Kaeja's dance film Of the Heart (2008) was co-directed with Douglas Rosenberg. Allen and Karen Kaeja teach master classes in Kaeja Partnering and Dance Film. Allen teaches at the School of the Toronto Dance Theatre and Toronto Metropolitan University.
Express Dance, co-written by Allen and Karen, is used as a teacher resource for grades 4 to 12 dance curriculum in Ontario. Kaeja has published his second book, entitled Transcending Media: Adapting the Dance Production Asylum of Spoons, from Stage to Film.

In 2011, Kaeja co-created the Porch View Dances series with Karen Kaeja and Kaeja d'Dance. In 2019, in honour of the success of the series in Toronto's Seaton Village, the city of Toronto officially renamed a laneway in the neighbourhood "Porch View Dances Lane."

== Education ==
Kaeja and Karen Kaeja teach master classes in Kaeja Partnering and Dance Film. Kaeja teaches at the School of the Toronto Dance Theatre and Toronto Metropolitan University.

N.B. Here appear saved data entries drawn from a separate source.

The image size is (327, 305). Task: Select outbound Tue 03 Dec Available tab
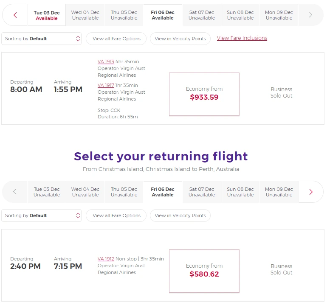[47, 15]
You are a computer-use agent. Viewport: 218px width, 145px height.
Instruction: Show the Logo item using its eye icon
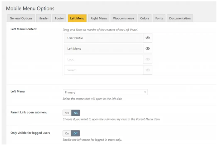pos(147,59)
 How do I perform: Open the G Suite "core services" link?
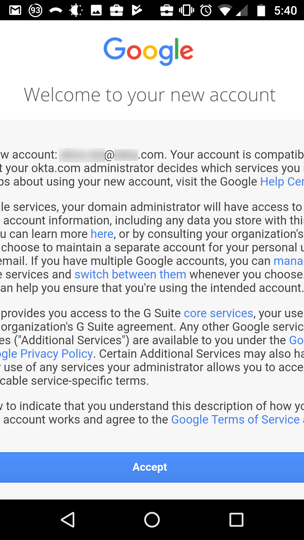(x=218, y=313)
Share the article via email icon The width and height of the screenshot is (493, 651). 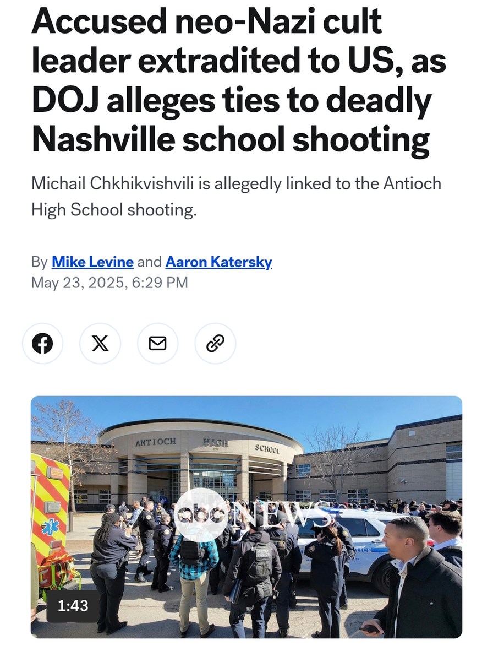coord(157,344)
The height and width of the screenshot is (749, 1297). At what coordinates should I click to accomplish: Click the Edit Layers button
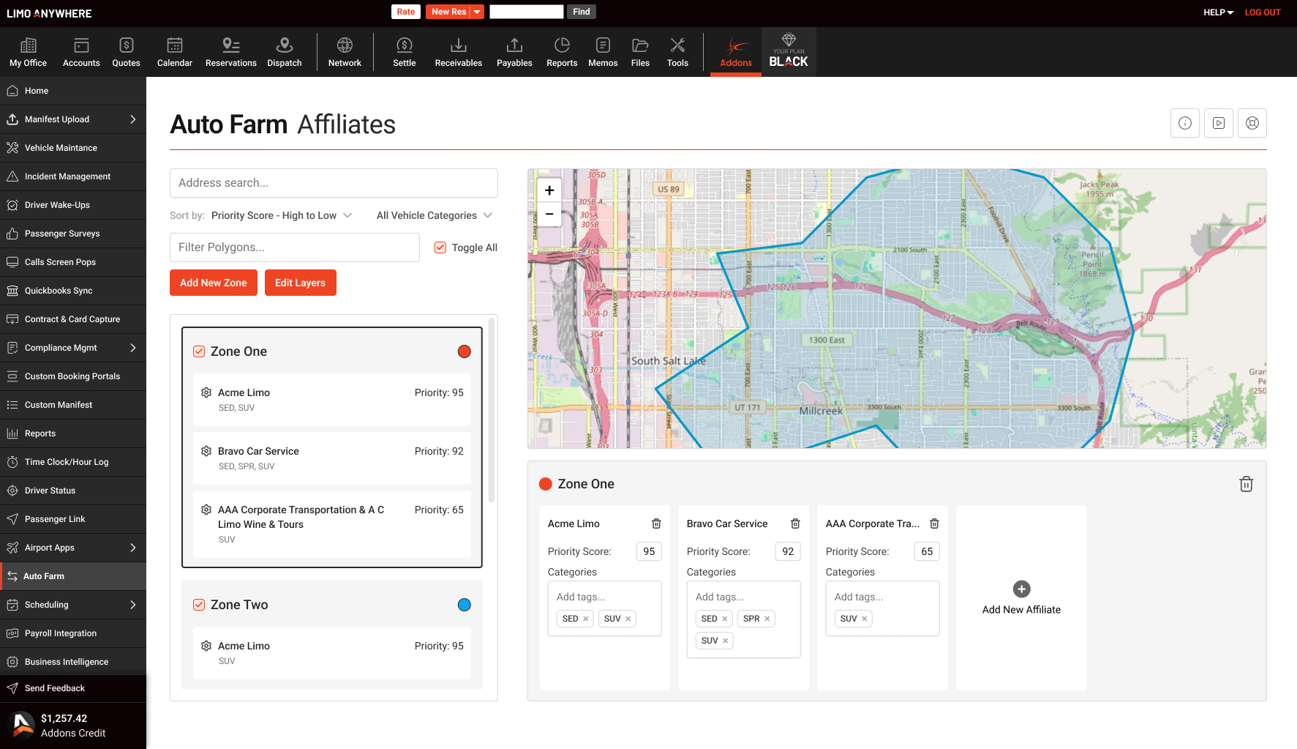tap(300, 283)
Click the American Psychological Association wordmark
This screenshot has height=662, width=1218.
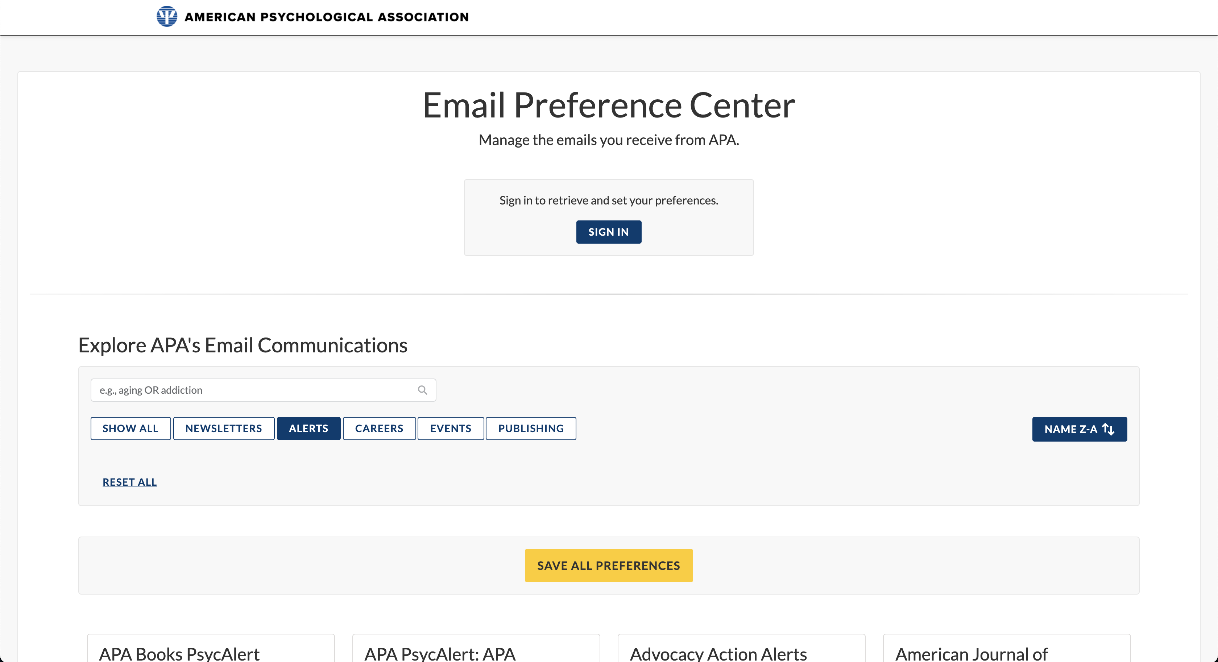tap(326, 17)
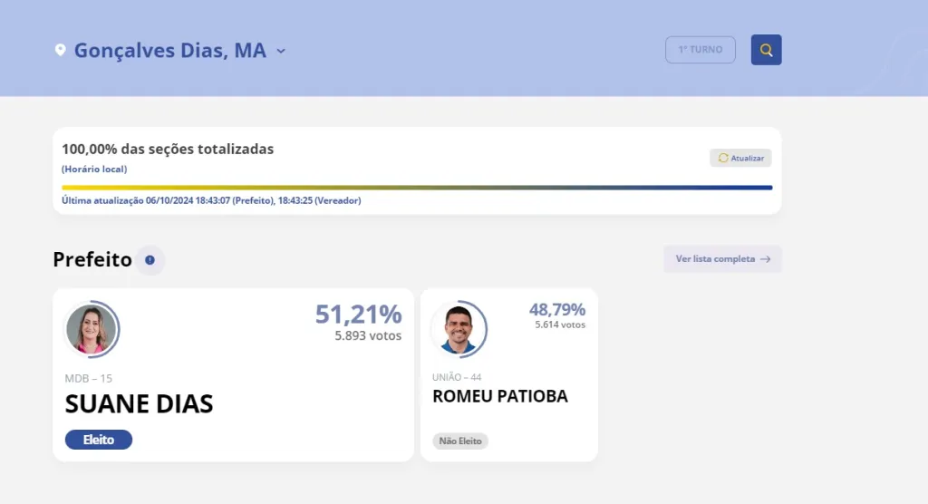
Task: Click the Horário local label
Action: (x=94, y=170)
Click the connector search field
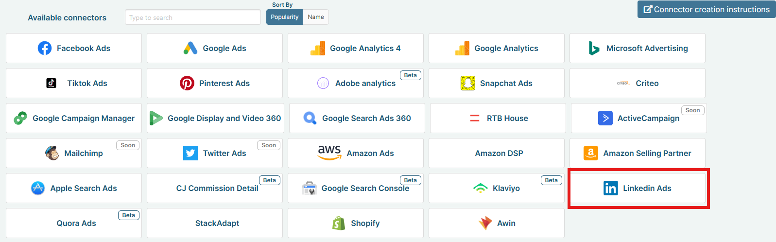 (x=192, y=17)
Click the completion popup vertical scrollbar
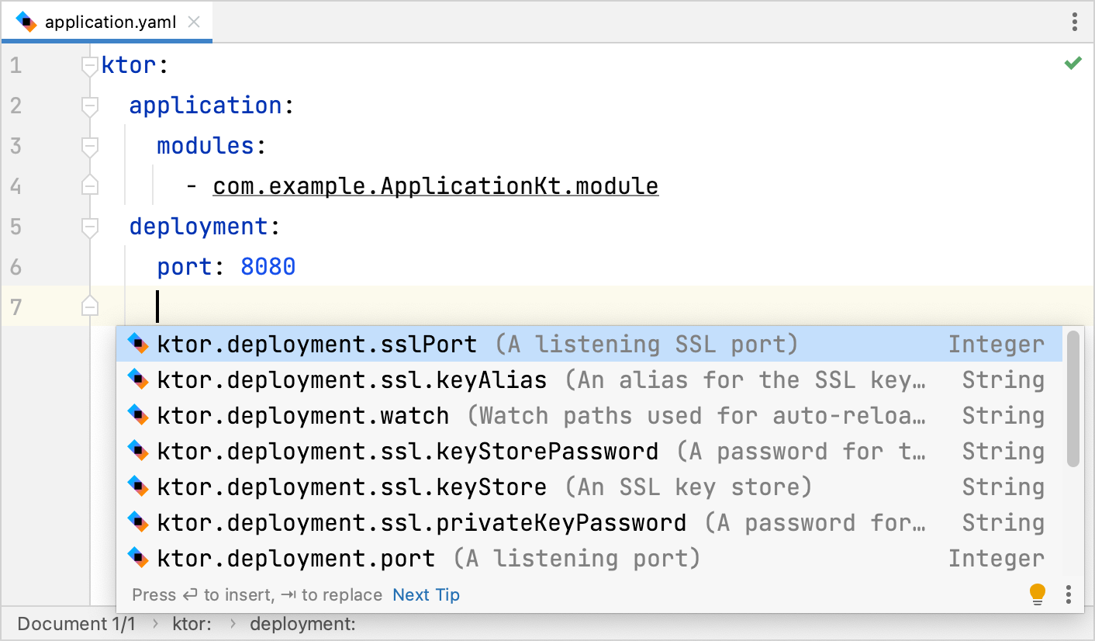Screen dimensions: 1095x641 click(x=1073, y=400)
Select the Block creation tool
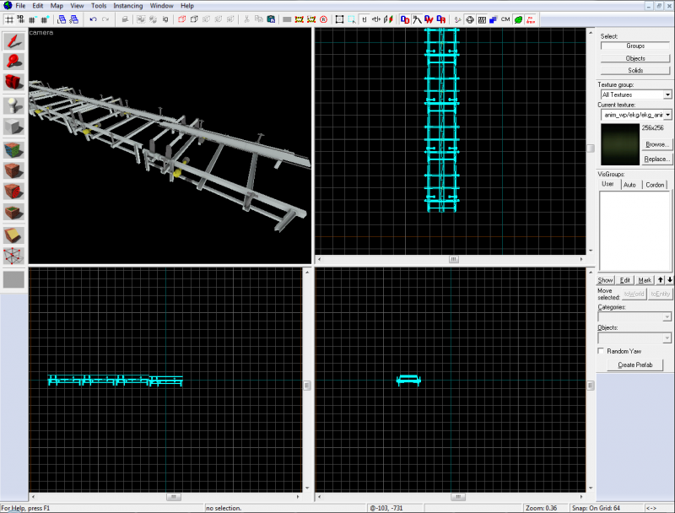The width and height of the screenshot is (675, 513). tap(13, 124)
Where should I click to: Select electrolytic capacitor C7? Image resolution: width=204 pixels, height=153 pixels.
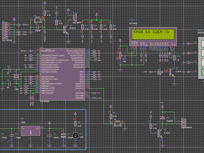point(63,135)
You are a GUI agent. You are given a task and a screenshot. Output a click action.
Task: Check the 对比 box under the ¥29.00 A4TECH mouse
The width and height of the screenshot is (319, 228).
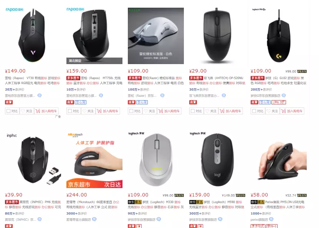tap(193, 111)
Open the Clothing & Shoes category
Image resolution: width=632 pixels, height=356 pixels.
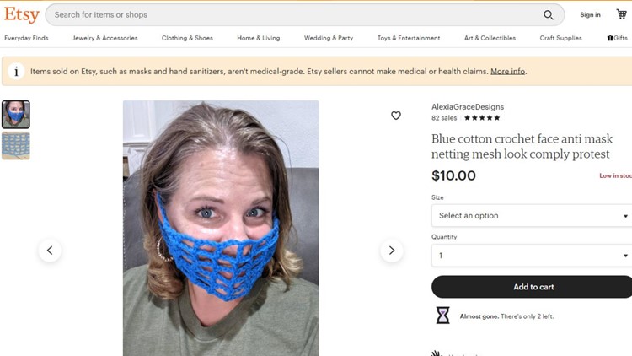pos(187,38)

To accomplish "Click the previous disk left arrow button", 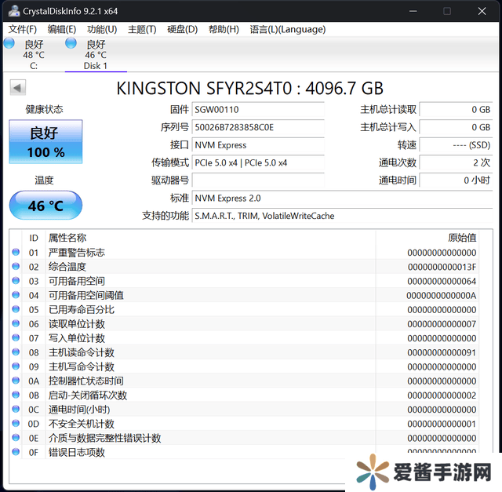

Express Dance, co-written by Allen and Karen, is used as a teacher resource for grades 4 to 12 dance curriculum in Ontario. Kaeja has published his second book, entitled Transcending Media: Adapting the Dance Production Asylum of Spoons, from Stage to Film.

== Film ==
Kaeja's father, Morton Norris (born Mordechai Nosal), was a refugee and Holocaust survivor from Poland that emigrated to Canada. Over the last 30 years, Kaeja produced 32 works inspired by the Holocaust. Select films from Kaeja's portfolio are a part of the permanent collection at the Museum of Modern Art and the Jewish Museum (Manhattan), the Yad Vashem in Israel and the Canadian Museum of History. During his career, Kaeja created over 210 dance pieces as well as directed and/or choreographed for 35 films. Kaeja's dance film Of the Heart (2008) was co-directed with Douglas Rosenberg.[5]

Kaeja also performed as Pushkin in Moze Mossanen’s Gemini-winning dance film Nureyev.

== Live Performances ==
Throughout his career, Kaeja co-developed many site-specific and audience interactive engagement performances with Karen Kaeja. These include Porch View Dances (2012 - present), Downtown Dances (2016 – present, with Atlantic Ballet Theatre of Canada), Animating Historic Spaces – Montgomery’s Inn (2016 & 2014), Fools Paradise – Open Doors Ontario (2015), ROGUE show (2015), fFIDA 1991, fFIDA w CBC Toronto 1992 & 1993, Canada Dance Festival with CBC Ottawa (1996), and Savage Garden (1989).

== Awards and recognition ==
Kaeja’s awards include the Kathryn Ash Award for Choreography, Clifford E. Lee, K.M. Hunter, and Paul D. Fleck Choreography Awards (Canada), the Bonnie Bird Award (UK), a UNESCO citation, and the Moving Picture Award for best performance (Canada).
In 2015, Allen was nominated for the: Ontario Arts Foundation Artist Educator Award; for “[exemplifying] excellence in arts education” and “[demonstrating] a unique approach to their arts education practice.”
In 2011, Kaeja co-created the Porch View Dances series with Karen Kaeja and Kaeja d'Dance.[6] In 2019, in honour of the success of the series in Toronto's Seaton Village, the city of Toronto officially renamed a laneway in the neighbourhood "Porch View Dances Lane."[11] Later that year, Allen and Karen received the Dance Ontario Lifetime Achievement Award for their substantial contribution to the “development of dance in [Ontario].”